23.02.2024 Consular Corp Forum "Russia's War on Ukraine: The Challenge to the International Order"
On Friday, Feb. 23, 2024 at 3:30 p.m., the Consular Corp Forum "Russia's war against Ukraine: the Challenge to International Order" was held in Venice by the Consular Corp of Venice and Veneto in collaboration with Ca' Foscari University of Venice (Department of Philosophy and Cultural Heritage, Department of Comparative Linguistic and Cultural Studies, Department of Economics, PISE) and the Europe Direct Office of the City of Venice.
The Forum was held at the Ca' Sagredo Hotel, Campo Santa Sofia 4198/99, Venice. Admission was free and free of charge to the citizenry while places were available.
The meeting, dedicated to students and citizenship, was moderated by Professor Emma Brannulund, Ca' Foscari University Venice and featured a keynote address by Professor Roy Allison Full Professor, Oxford University, in International Relations , Foreign and Security Policy.

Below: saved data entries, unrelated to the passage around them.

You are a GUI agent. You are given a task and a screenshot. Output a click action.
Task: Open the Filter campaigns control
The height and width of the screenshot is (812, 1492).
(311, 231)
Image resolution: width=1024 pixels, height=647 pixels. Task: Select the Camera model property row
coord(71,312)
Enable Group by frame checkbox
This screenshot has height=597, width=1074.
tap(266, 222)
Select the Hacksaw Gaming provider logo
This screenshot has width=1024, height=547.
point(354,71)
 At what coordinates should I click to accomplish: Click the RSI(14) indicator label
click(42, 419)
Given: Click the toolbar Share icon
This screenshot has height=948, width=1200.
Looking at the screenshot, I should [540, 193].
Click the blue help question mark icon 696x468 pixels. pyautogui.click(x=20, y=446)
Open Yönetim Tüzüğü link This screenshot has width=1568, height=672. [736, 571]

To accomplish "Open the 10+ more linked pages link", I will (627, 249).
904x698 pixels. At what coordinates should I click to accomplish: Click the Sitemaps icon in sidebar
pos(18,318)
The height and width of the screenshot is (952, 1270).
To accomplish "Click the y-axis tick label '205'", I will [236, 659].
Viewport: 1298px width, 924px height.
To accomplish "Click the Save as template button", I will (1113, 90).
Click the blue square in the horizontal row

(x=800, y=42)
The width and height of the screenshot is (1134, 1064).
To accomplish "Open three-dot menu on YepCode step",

After nearly eighty years, war has reappeared on the Old Continent. Vladimir Putin's dastardly aggression against Ukraine on February 24, 2022, broke decades of peace and returned Europe to what it had always been for centuries until the conclusion of World War II: 'the place of war.' How could such havoc happen in 'civilized Europe' of all places? In the place that had been a pillar of that liberal order that transformed the international system by huddling around it a family of brotherly democracies and weaving a dense web of institutions and treaties guaranteeing cooperation and peace? If peace, then, has been broken precisely where the conditions for maintaining it were the best possible, what hope remains to prevent force from once again becoming the sole 'rule of the world'? The answer to this question comes through the realization that the possibility of ruling out war as a prospect derives precisely from the credibility and survival of that liberal order that Putin's war has put under attack: for Russia's invasion of Ukraine is not only a declaration of deadly hostility toward that country, but is also an explicit aggression against the democratic West and the principles and rules on which it is based. Rethinking the war, and its place in contemporary European political culture, after Ukraine is the only way not to be faced again with a broken design with no strategy to be able to rebuild it on a more solid and more universal basis. Because if there is one thing that the proud resistance of the Ukrainian people has taught us, it is that we must never give up, that the defense of one's freedom has a cost but is the prerequisite for pursuing every dream, every hope, every purpose, that the things worth living for are the same things worth dying for.